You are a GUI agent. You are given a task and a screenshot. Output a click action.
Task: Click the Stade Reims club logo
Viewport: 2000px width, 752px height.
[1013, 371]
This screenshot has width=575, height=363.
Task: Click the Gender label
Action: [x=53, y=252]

(The problem)
The answer must be the full listing, repeated exactly.

(Task output)
You are a GUI agent. You are given a task and a screenshot. Output a click action.
Task: Click the Stade Reims club logo
Viewport: 2000px width, 752px height.
[1013, 371]
This screenshot has width=575, height=363.
Task: Click the Gender label
Action: [x=53, y=252]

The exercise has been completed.